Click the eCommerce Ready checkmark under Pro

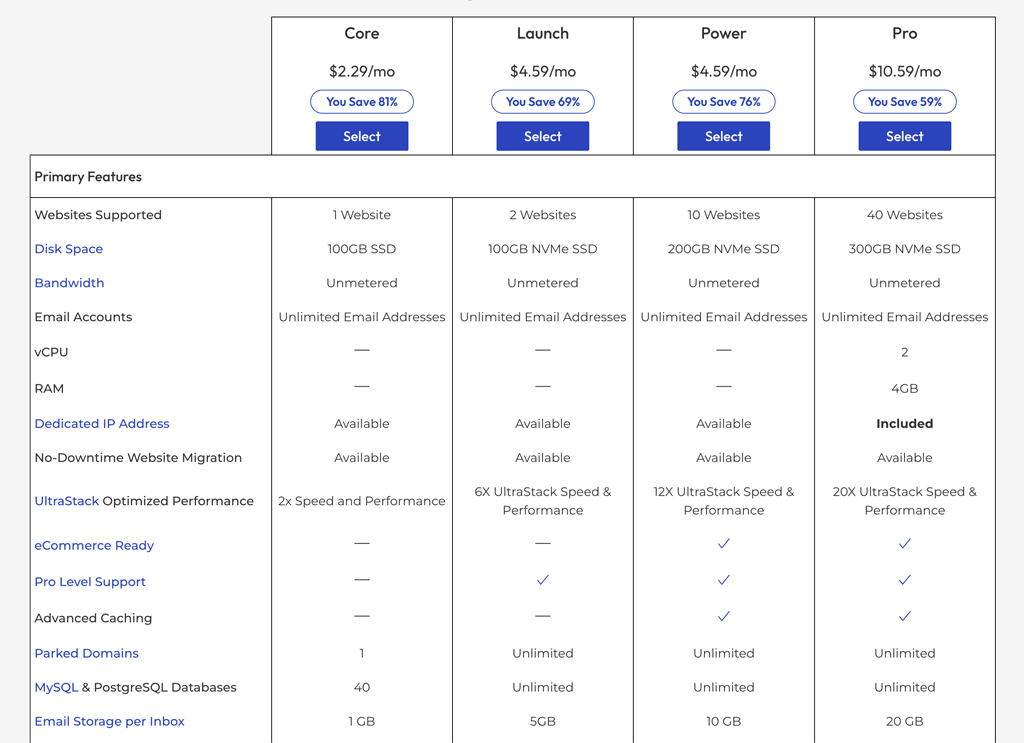pos(904,544)
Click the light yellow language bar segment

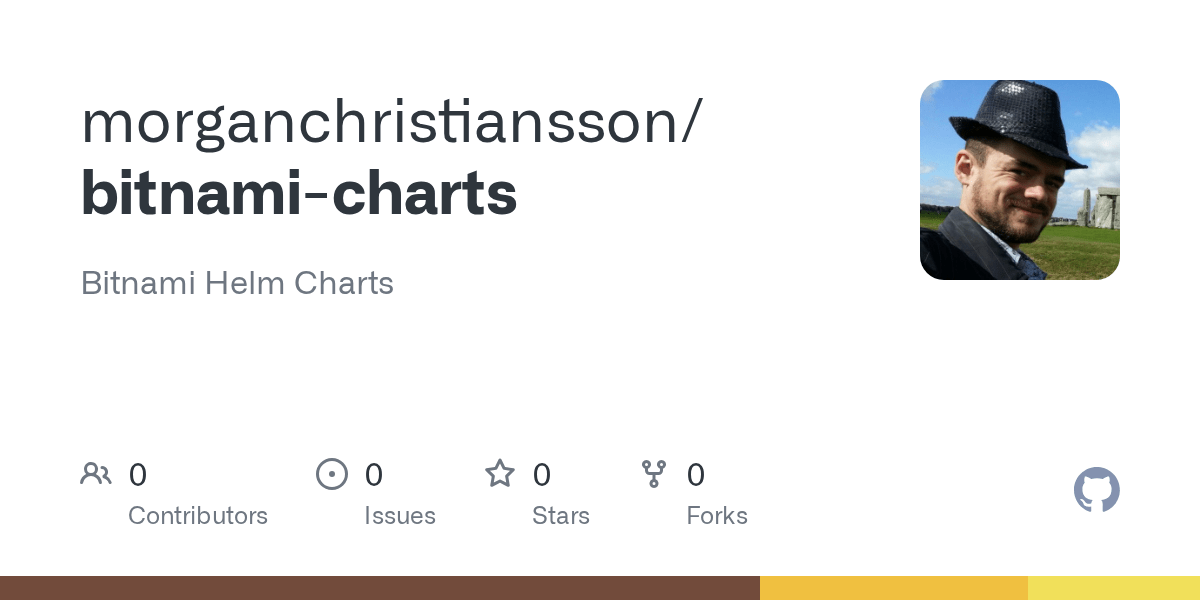tap(1114, 588)
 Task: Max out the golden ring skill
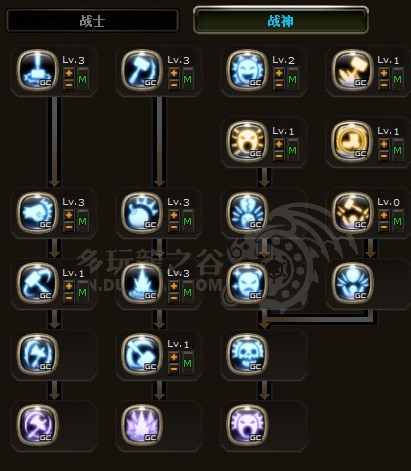click(398, 150)
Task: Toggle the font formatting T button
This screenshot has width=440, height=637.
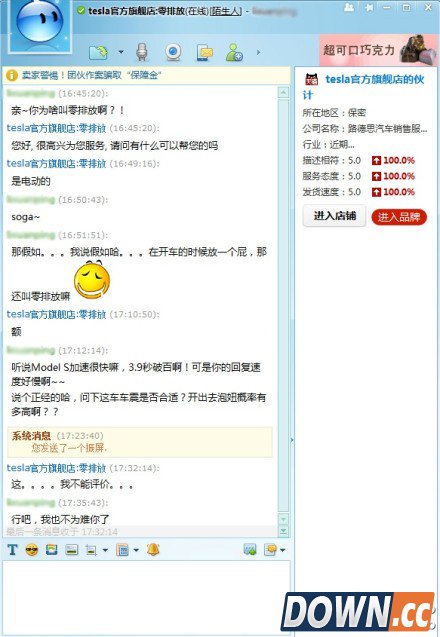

- Problem
Print every entry above verbatim but drop the images.

- Answer to the exercise
Click the eCommerce Ready checkmark under Pro

pos(904,544)
Click the light yellow language bar segment

tap(1114, 588)
 Task: Max out the golden ring skill
click(398, 150)
Task: Toggle the font formatting T button
This screenshot has width=440, height=637.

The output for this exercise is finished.